--- START ---
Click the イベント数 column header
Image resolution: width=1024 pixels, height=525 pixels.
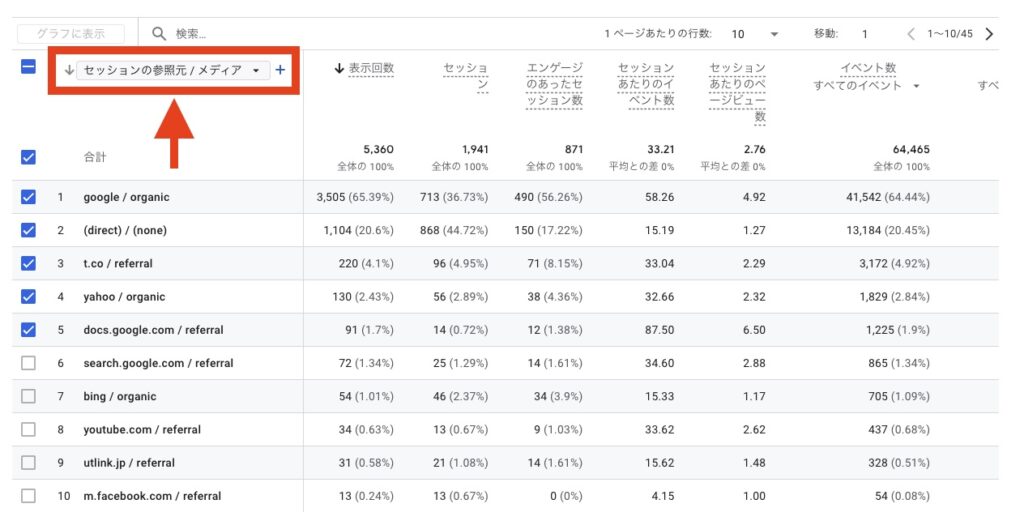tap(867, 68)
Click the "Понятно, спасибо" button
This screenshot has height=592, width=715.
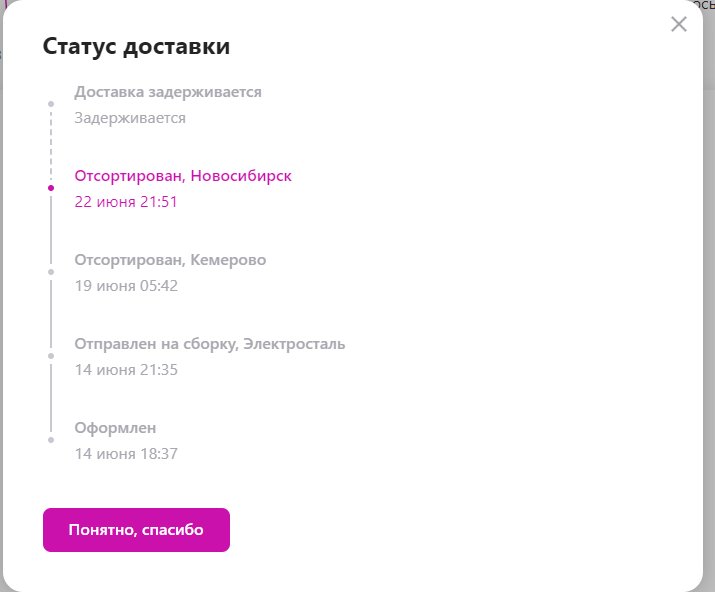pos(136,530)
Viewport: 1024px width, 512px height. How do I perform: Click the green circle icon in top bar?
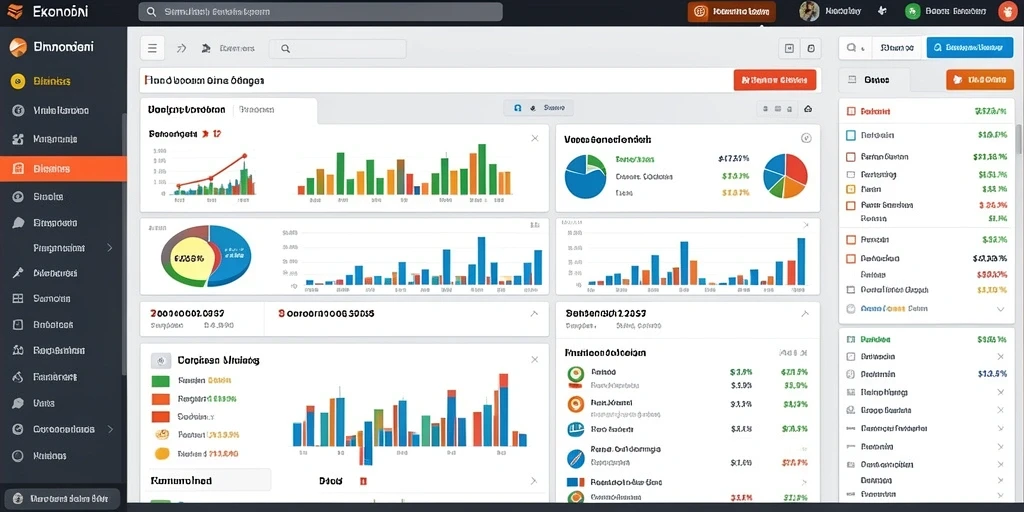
--- END ---
--- START ---
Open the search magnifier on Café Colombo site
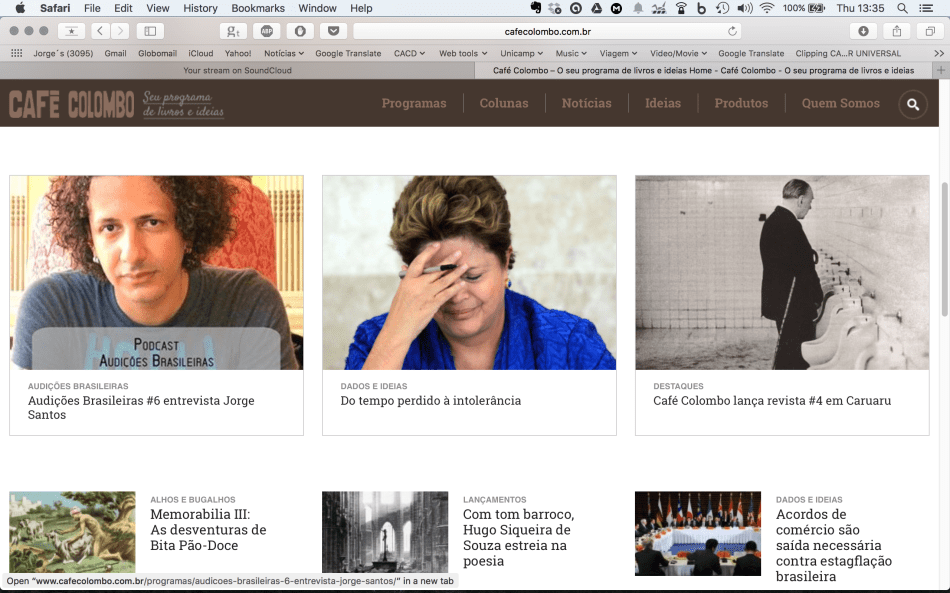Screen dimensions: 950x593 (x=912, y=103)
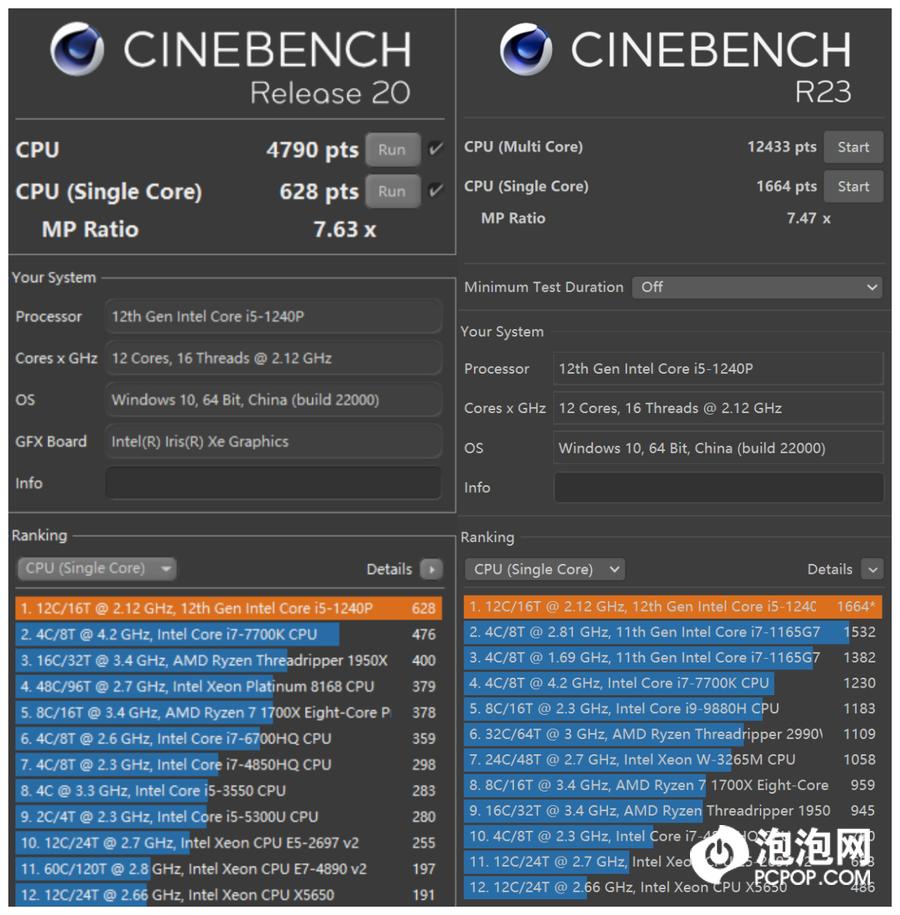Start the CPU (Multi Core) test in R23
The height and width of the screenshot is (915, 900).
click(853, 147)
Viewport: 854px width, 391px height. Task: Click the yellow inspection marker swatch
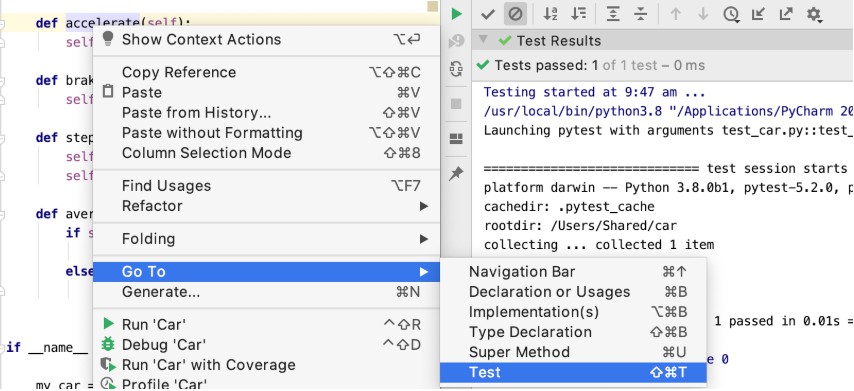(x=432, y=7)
--- END ---
_Work instructions:_
Each line above that falls between the line with "Click the イベント数 column header" and the line with "Viewport: 1024px width, 512px" should be printed exactly, together with those two lines, but the pictures should not.

_Written answer:_
Click the イベント数 column header
Image resolution: width=1024 pixels, height=525 pixels.
tap(867, 68)
Click the "Понятно, спасибо" button
This screenshot has height=592, width=715.
pos(136,530)
Viewport: 1024px width, 512px height. How do I perform: Click the green circle icon in top bar?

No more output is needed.